Commensurability of Subgroups

To simplify notation, let me write $S_{12}=S_1\cap S_2$, $S_{123}=S_1\cap S_2\cap S_3$, etc. Define $f:S_{12}/S_{123}\to S_2/S_{23}$ by $f(aS_{123})=aS_{23}$. To prove this is well-defined, we must show that if $aS_{123}=bS_{123}$ for $a,b\in S_{12}$ then $aS_{23}=bS_{23}$. But if $aS_{123}=bS_{123}$ then $b^{-1}a\in S_{123}$ which implies $b^{-1}a\in S_{23}$ so $aS_{23}=bS_{23}$.

Now I claim that $f$ is injective, and thus $[S_{12}:S_{123}]\leq[S_2:S_{23}]$. To prove this, suppose $a,b\in S_{12}$ are such that $aS_{23}=bS_{23}$. This means $b^{-1}a\in S_{23}$. Since $a,b\in S_{12}$, we also have $b^{-1}a\in S_1$, so $b^{-1}a\in S_{123}$. Thus $aS_{123}=bS_{123}$. That is, $f(aS_{123})=f(bS_{123})$ implies $aS_{123}=bS_{123}$, so $f$ is injective.

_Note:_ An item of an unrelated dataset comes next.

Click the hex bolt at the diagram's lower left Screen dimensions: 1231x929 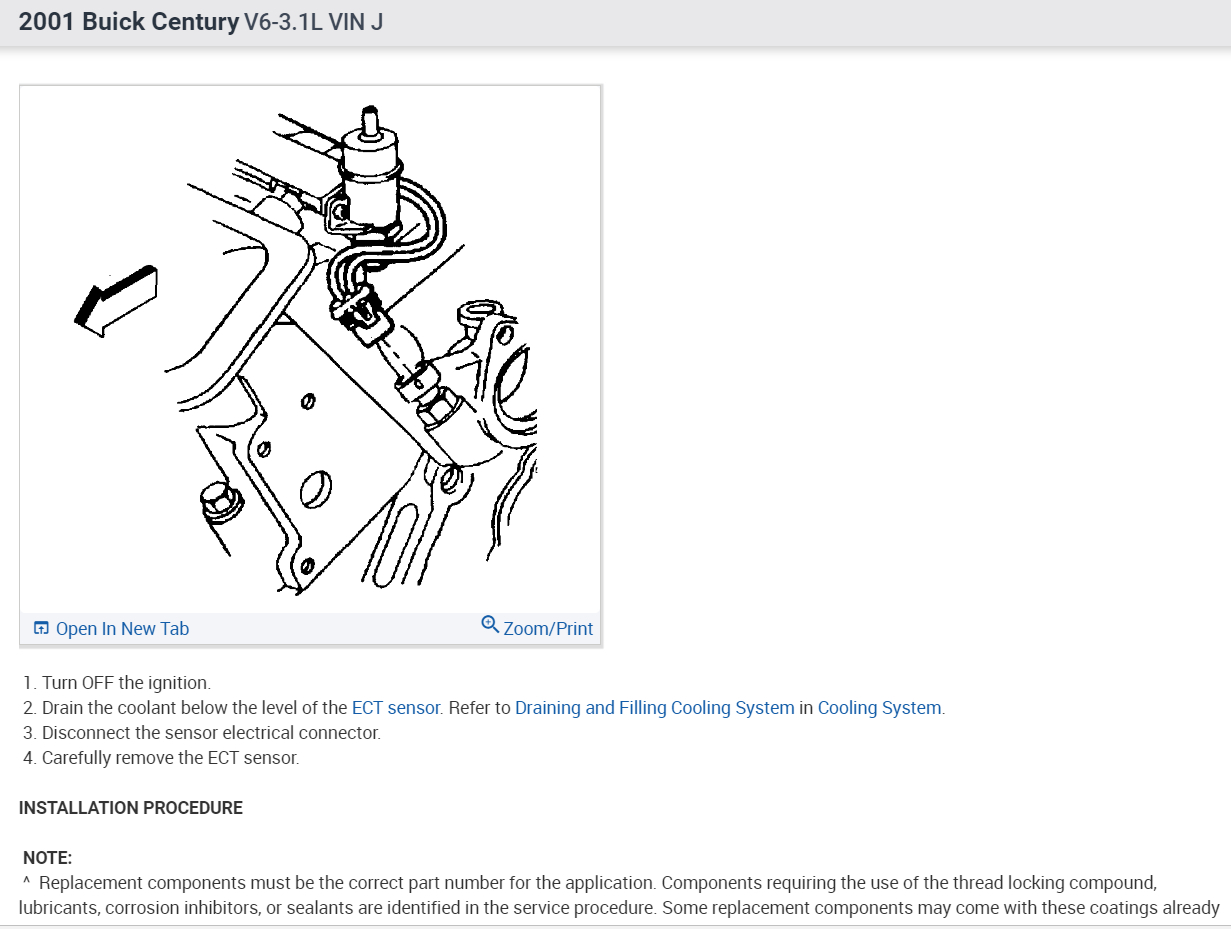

More generally, the same argument shows that if $A$ is a group with subgroups $B$ and $C$, then $[C:B\cap C]\leq [A:B]$. (In your case, we have $A=S_2$, $B=S_{23}$, and $C=S_{12}$.)

Just to complement Eric's answer:

for two subgroups $H,K$ of a group $G$, define $d(H,K)=[H:H\cap K][K:H\cap K]$. Here both indices are viewed as cardinals: if both are finite one takes the product, and if at least one is infinite, the product is meant to be the max (in accordance to obvious cardinal arithmetic).

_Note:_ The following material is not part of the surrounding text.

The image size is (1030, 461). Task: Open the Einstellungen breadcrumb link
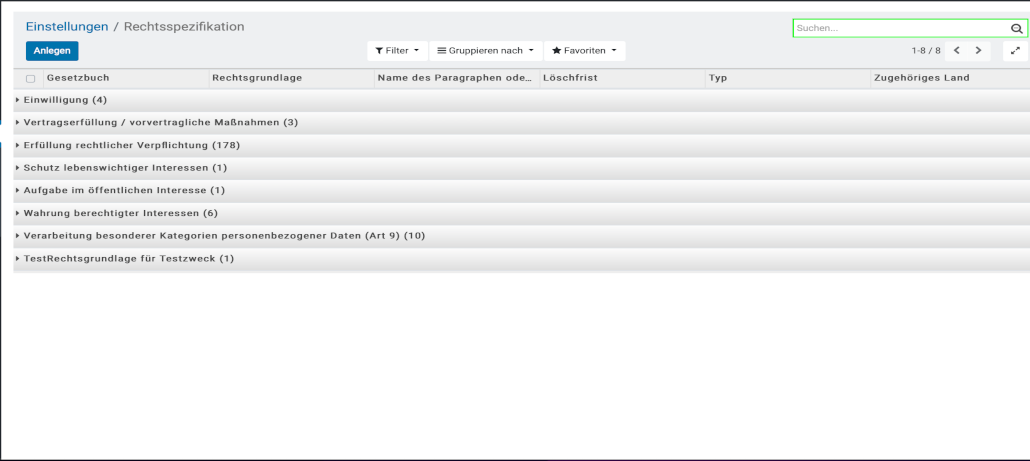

Then $d$ is submuliplicative: $d(H,L)\subset d(H,K)d(K,L)$ for all $L$. In particular, the condition $H\sim K \Leftarrow d(H,K)<\omega$ is an equivalence relation (called being commensurate), and on commensuration classes, $\log d$ is a distance.

As a number of authors, I call groups $G_1$, $G_2$ commensurable if they have isomorphic finite index subgroups. This is a distinct notion (of course, any two commensurate subgroups of a given group are commensurable, and the converse fails). Authors also call it "abstractly commensurable" when they use "commensurable" in the other meaning.

"-able" suggests the possibility of something, here it is the existence of an isomorphism. It is not appropriate in the case of commensuration.